If you instantiate your forms or your input filters manually with the new keyword, rather than pulling them from their respective plugin managers (i.e. FormElementManager and InputFilterManager), the FilterManager is not injected automatically into their factories, and these will resort to use a default one.

As such, you get a ServiceNotFoundException: Zend\Filter\FilterPluginManager::get was unable to fetch or create an instance for htmlpurifier. This means the filter plugin manager was lazily instantiated, and does not know about the htmlpurifier plugin.
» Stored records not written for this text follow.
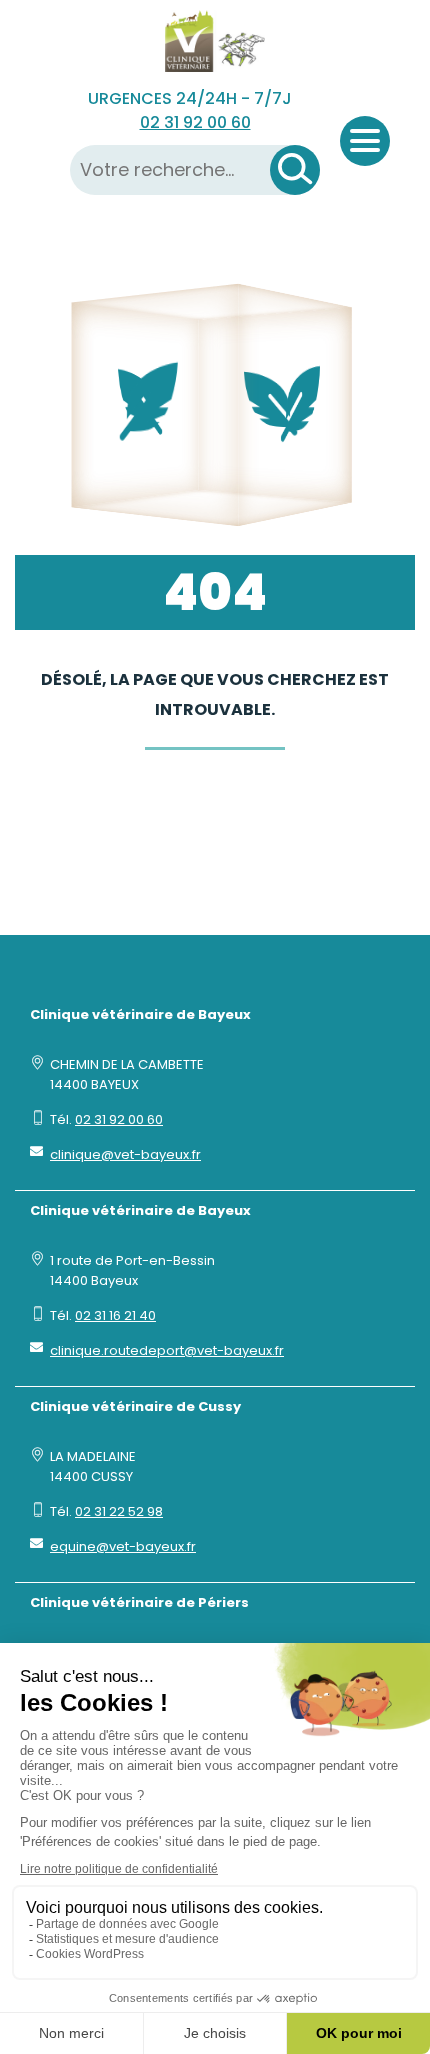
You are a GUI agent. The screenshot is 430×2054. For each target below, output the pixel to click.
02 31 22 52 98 (119, 1511)
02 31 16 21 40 (115, 1315)
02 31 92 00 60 (195, 122)
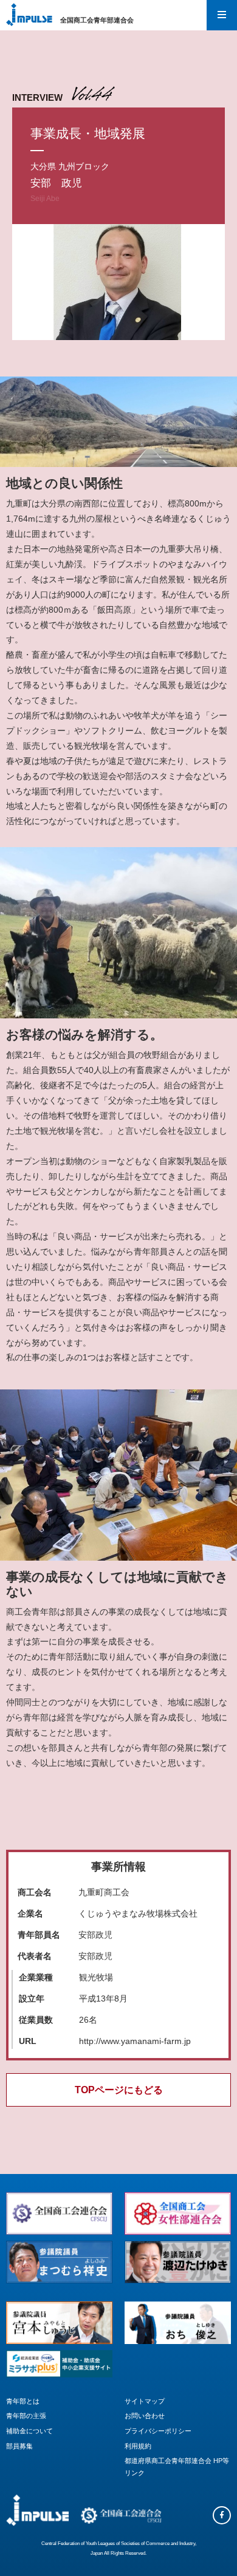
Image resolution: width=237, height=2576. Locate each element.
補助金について (29, 2431)
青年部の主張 (26, 2415)
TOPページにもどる (119, 2090)
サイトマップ (145, 2401)
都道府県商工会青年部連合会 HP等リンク (177, 2466)
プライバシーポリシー (158, 2431)
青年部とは (23, 2401)
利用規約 (138, 2446)
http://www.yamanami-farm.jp (135, 2041)
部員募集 (19, 2446)
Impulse (29, 14)
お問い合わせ (145, 2415)
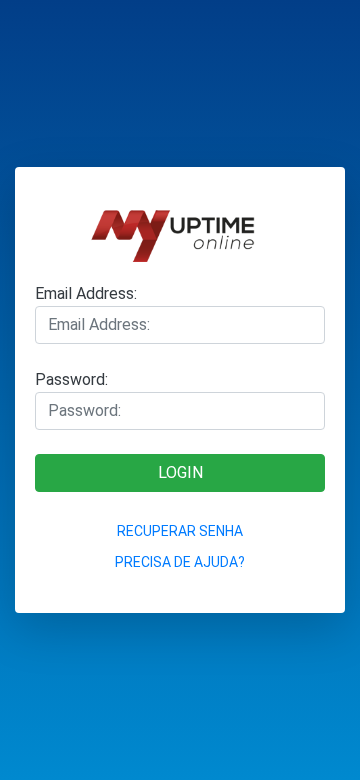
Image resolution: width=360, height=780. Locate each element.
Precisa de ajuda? (180, 562)
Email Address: (86, 293)
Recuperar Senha (180, 531)
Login (180, 472)
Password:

You can hack your way through this by executing the initializers manually:

$form = new MyForm();
$formElementManager = $serviceManager->get('FormElementManager');
$formElementManager->injectFactory($form);

// same goes for input filters
$inputFilter = new MyInputFilter();
$inputFilterManager = $serviceManager->get('InputFilterManager');
$inputFilterManager->populateFactory($inputFilter);

It is however strongly advised to pull forms and input filters from their respective plugin managers, and use the init() method (which will be invoked after all the factories are injected) when applicable.

Performance optimization

HTMLPurifier is not the fastest library. It uses a large number of classes and files so autoloading can be cumbersome.

Luckily, you can create a standalone version of the HTMLPurifier class, where a single file contains most of the classes.

The script in vendor/bin/purifier-generate-standalone generates this file for you. The standalone file is created inside vendor/ezyang/htmlpurifier/library so make sure you can write in that directory.

Soflomo\Purifier helps you using this standalone version with the configuration option soflomo_purifier.standalone.

For example, you could add this in your config/autoload/local.php:

return [
    'soflomo_purifier' => [
        'standalone' => true,
    ],
];

If you want to place the standalone file somewhere else, you can set its path too:

return [
    'soflomo_purifier' => [
        'standalone'      => true,
        'standalone_path' => 'path/to/HTMLPurifier.standalone.php',
    ],
];

Note: The standalone generator script will not work with HTMLPurifier version 4.7.0 due to an upstream BC break in that specific version. (see htmlpurifier #65).